The Texas explosion created a blast crater and blew out windows in houses two miles away. A woman in a nearby house killed by the explosion had to be identified by teeth found at the site.
On Wednesday, the NTSB said it had requested shipping and other documents in connection with the Texas explosion, which it said was caused after the truck failed to negotiate a curve and crashed into a house.
“Initial indicators are that the materials were packaged properly,” NTSB spokesman Eric Weiss said in an e-mail. “If the review of documents and other information shows cause to investigate, the NTSB will do so.”
The safety board also will assist if Texas state officials investigating the crash ask for help, Weiss said.
The Texas incident recalled a series of explosions at a TRW Inc. airbag inflator plant in the 1980s and 1990s that involved a different chemical compound, said Clarence Ditlow, executive director of the Center for Auto Safety, a Washington watchdog group.

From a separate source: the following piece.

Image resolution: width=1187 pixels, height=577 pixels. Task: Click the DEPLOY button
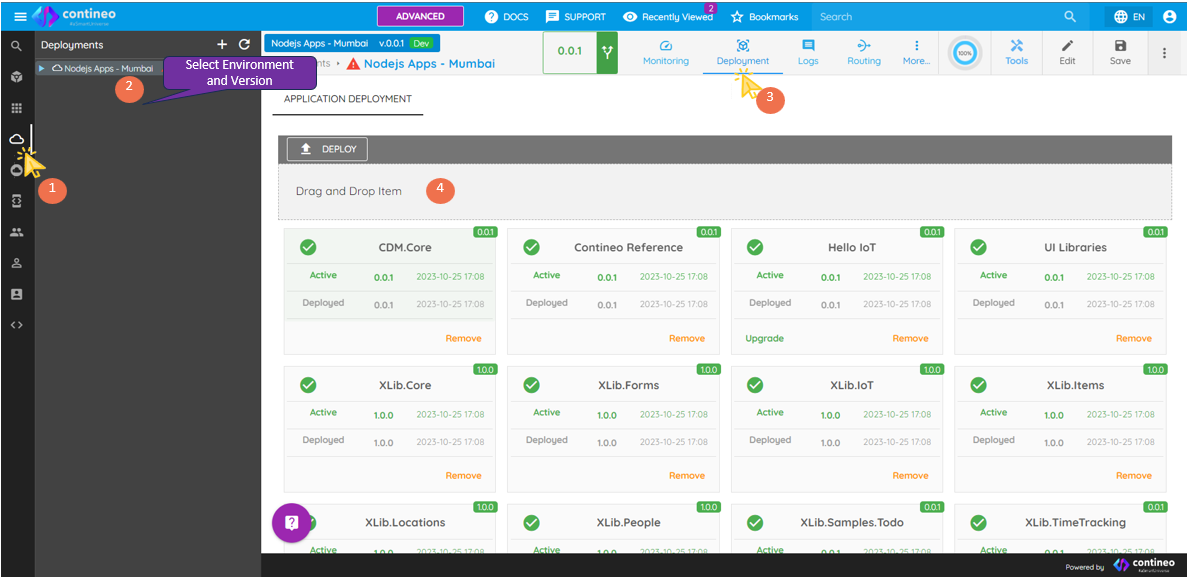pyautogui.click(x=328, y=149)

The Takata blast raises serious questions about the safety of transporting ammonium nitrate by truck across the country as tens of millions of recalled airbags are replaced, he said.

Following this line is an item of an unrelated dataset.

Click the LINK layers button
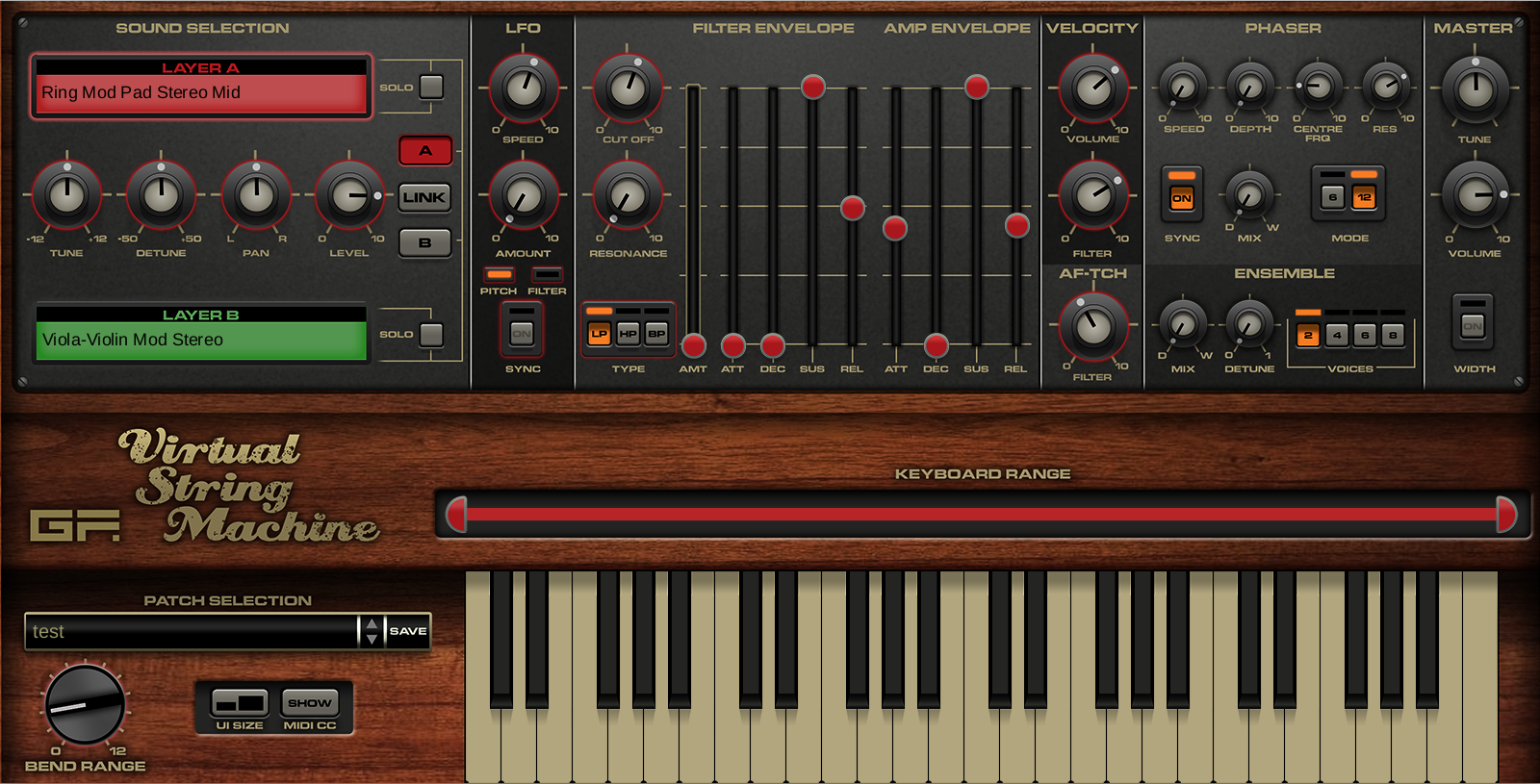 pyautogui.click(x=424, y=197)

“This incident shows there’s a need to get completely away from ammonium nitrate,” Ditlow said. “Takata’s choice of ammonium nitrate was one of the biggest engineering mistakes in automotive history. Why are they still using it?”
Almost 70 million Takata airbag inflators are scheduled for replacement between now and 2019, the largest and most complex auto-safety recall in U.S. history. The National Highway Traffic Safety Administration has identified a combination of time, exposure to moisture and fluctuating high temperatures as the highest risks in making ammonium nitrate unstable. When Takata inflators have exploded with too much force, drivers have been killed by shrapnel.
Many of the replacement Takata inflators also rely on ammonium nitrate, which other airbag manufacturers have avoided using due to safety questions. NHTSA concluded that airbags with the compound were safe if they also used a drying agent.
All ammonium nitrate inflators without a drying agent are either being recalled or will be recalled in the future, NHTSA spokesman Bryan Thomas said. Takata has been banned from entering into new contracts to produce that kind of airbag inflator, he said.
The ammonium nitrate inflators that incorporate a drying agent are under study, and Takata has until 2019 to demonstrate they’re safe. If not, those airbags will also be recalled and phased out, Thomas said.
Some of the replacement inflators in the current recalls will eventually be recalled a second time when a permanent fix is designed, Thomas said. The temporary replacement inflators are deemed safe for the time being because it takes years for ammonium nitrate to degrade enough to present a risk, he said.
Takata has a “terrible track record of cutting corners to put profits before safety” and lying to federal regulators, the senators said. Markey and Blumenthal asked Takata to recall all vehicles with ammonium nitrate-based airbags in August 2015 and have repeatedly expressed concern about the pace of the national airbag recall.
Takata spokesman Jared Levy declined to comment. The Tokyo-based company has said it followed safety procedures that met or exceeded regulatory requirements, and it doesn’t expect the accident to affect its ability to meet commitments made to customers.
Takata’s history of flawed manufacturing of airbag inflators goes back decades and has been well-documented, said Sean Kane, president of Safety Research and Strategies Inc., a Rehoboth, Massachusetts-based firm that works on product-liability lawsuits.
“You’ve got a company that couldn’t make them right even under the best circumstances,” Kane said. “All of a sudden, now that they’re under the gun, we’re expecting them to build them perfectly and ship them perfectly?”
The U.S. Transportation Department said Monday it was looking at whether the trucking company Takata contracted to carry its airbag chemicals complied with federal safety regulations, including how the cargo was handled and packaged, and the route the truck took.
The Texas Department of Public Safety is investigating the explosion, said spokesman Lieutenant Juan Hernandez. There’s no specific timetable to complete the investigation. So far, the department hasn’t found any hazardous-materials violations, he said.